The Stochastic Momentum Index (SMI) provides three standard trading signals:
- Overbought/oversold areas – as mentioned above, SMI is fixed in the range of -100 to 100. When the line value % K is more than +40, this is generally considered a safety sign, and the trend is changing. However, when the value of the % K sequence is less than -40, it usually indicates that the asset has been oversold, and the trend is moving upwards. It is always important to emphasize what SMI looks like with clear support and resistance. Otherwise, you can stop trading against the trend.
- Crossover of the signal line – The color mark indicates when the line% K exceeds the line% D (or moving average). When the% K line rises above the average moving mark, it is considered a buy entry. When the% K line is below the moving average, it is regarded as a sell entry. This approach can result in lower profit margins for traders. However, they can increase the chances of profitable trades by adding a “neutral zone”. This usually happens between +/- 15 points. The idea is that the traders will not trade at any cross-section of this mark, but will use it as a benchmark to track the response in the support or resistance market. If the trend is confirmed, there may be an increase in volume, or traders may add more positions.
- The SMI divergence is the least common indicator, but it can be a beneficial trading signal once it is found. When currency prices approach the highs, but the SMI is not, it can give the opposite sign when the price falls to relative support. However, if the price closes at a low level, but SMI does not, it is considered an increasing spread and will give the opposite trade call when the price breaks the relative resistance.
Stochastic Moment Index trading strategy
Here’s a simple trading strategy based on SMI:
Stochastic Moment Index buy setup
- You can buy an asset if the SMI is near -100 and the price starts rising.
- The stop-loss can be placed slightly below the local low.
- You can exit either on the immediate resistance level or you may wait for the SMI to reach near overbought zone.
Stochastic Moment Index sell setup
- You can sell an asset if the SMI is near +100 and the price starts rising.
- The stop-loss can be placed slightly above the local high.
- You can exit either on the immediate support level or you may wait for the SMI to reach near oversold zone.
Stochastic Moment Index conclusion
The Stochastic Moment Index can be used to compensate for some of the capacities of a conventional stochastic oscillator by calculating the center of the highest and lowest range of securities and displaying traders where the closing price is relative to that center.
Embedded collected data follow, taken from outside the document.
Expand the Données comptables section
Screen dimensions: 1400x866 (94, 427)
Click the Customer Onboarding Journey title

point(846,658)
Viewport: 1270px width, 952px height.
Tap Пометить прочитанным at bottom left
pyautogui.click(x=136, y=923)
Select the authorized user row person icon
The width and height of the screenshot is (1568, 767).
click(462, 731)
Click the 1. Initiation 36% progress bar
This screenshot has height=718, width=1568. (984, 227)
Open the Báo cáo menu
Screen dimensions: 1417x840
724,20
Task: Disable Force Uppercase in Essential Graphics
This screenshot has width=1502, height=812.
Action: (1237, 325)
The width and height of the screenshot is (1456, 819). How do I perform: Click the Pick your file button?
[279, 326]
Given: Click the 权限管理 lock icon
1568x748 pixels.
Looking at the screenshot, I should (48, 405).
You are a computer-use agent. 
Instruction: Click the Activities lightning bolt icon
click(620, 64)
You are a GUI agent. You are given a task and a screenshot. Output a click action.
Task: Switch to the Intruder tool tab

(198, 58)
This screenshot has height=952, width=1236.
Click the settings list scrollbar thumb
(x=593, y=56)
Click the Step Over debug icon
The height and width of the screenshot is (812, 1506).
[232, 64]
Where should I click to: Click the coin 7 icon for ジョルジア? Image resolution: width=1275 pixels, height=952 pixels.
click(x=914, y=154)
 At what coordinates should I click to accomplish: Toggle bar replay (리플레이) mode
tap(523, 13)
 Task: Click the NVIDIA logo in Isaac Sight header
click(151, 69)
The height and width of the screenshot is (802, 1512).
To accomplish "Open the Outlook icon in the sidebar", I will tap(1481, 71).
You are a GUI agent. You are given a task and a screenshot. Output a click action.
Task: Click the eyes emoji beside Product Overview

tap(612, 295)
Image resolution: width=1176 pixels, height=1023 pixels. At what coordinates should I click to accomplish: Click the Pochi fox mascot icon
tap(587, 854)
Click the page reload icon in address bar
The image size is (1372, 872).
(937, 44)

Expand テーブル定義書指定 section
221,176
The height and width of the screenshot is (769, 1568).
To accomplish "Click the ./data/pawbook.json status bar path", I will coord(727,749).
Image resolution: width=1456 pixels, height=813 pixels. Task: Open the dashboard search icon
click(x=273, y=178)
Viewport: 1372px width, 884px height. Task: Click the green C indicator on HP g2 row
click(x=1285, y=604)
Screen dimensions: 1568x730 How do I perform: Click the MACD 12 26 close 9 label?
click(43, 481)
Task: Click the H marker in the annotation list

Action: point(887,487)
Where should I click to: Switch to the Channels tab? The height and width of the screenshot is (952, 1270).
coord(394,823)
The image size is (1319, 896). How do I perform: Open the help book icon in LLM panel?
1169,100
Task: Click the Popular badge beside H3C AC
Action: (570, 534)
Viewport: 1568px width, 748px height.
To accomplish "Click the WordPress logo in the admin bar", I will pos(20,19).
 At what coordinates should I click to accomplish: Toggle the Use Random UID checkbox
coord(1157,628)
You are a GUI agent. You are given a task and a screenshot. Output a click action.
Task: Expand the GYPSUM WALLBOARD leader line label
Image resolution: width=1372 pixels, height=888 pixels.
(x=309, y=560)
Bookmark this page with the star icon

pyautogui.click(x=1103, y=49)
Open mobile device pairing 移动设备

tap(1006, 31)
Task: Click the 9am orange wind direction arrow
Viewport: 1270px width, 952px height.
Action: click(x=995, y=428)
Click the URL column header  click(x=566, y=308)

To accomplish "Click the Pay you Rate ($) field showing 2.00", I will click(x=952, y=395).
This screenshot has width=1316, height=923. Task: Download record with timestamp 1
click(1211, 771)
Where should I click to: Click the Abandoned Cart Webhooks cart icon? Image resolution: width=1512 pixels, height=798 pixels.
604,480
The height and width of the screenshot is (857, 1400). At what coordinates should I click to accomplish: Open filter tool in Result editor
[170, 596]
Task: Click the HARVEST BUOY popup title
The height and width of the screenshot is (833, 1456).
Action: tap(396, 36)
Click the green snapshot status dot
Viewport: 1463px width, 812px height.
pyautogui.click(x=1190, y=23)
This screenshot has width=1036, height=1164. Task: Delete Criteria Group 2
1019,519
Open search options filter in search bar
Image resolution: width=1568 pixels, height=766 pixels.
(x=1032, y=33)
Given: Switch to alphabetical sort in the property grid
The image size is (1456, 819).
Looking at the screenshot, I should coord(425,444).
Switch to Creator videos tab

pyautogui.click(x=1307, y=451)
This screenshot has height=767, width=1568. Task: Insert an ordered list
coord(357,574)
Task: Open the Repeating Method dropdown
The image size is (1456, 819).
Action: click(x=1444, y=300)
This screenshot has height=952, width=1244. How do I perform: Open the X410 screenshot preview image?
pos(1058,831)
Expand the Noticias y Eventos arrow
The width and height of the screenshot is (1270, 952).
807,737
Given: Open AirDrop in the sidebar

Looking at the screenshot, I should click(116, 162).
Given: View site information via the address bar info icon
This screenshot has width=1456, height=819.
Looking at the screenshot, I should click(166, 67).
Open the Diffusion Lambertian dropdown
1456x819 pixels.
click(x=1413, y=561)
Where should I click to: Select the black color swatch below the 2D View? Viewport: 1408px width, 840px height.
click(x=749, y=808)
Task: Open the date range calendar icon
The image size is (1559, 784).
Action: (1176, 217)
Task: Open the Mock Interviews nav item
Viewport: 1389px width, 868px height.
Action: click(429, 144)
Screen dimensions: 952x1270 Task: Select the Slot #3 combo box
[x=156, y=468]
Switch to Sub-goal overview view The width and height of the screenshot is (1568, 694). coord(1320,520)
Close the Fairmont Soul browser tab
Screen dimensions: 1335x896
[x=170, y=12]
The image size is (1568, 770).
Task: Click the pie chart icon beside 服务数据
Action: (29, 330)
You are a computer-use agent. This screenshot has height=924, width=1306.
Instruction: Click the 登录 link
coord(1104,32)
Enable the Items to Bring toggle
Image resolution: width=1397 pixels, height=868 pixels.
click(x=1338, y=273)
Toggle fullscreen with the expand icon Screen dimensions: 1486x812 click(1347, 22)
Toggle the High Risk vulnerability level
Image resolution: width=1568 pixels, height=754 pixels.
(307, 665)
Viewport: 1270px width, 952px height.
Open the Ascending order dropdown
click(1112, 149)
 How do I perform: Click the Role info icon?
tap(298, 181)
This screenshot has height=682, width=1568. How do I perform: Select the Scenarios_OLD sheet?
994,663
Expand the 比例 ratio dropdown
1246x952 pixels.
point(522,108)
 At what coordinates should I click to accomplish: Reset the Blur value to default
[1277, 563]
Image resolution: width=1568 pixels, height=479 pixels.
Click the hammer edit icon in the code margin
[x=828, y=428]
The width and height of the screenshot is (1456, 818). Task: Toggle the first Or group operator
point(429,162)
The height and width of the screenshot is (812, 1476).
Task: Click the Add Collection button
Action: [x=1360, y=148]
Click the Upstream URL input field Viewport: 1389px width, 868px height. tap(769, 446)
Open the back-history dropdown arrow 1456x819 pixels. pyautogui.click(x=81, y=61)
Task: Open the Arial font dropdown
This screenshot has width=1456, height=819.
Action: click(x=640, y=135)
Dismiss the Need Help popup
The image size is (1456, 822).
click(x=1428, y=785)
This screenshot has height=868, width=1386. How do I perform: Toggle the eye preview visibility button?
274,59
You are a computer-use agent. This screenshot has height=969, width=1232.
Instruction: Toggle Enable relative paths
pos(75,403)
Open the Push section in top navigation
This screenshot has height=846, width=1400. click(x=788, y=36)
The methods of implementing the Stochastic Moment Index indicator into a trading strategy that are outlined within this article are just ideas. I would always ensure that I have good money management, trading discipline and a trading plan when using any forex strategy.
Furthermore, I would combine multiple technical analysis, fundamental analysis, price action analysis and sentiment analysis to filter all entries. You should trade forex in a way that suits your own individual style, needs and goals.
If you would like to practice trading with the Stochastic Moment Index indicator, you can open an account with a forex broker and download a trading platform. If you are looking for a forex broker, you may wish to view my best forex brokers for some inspiration.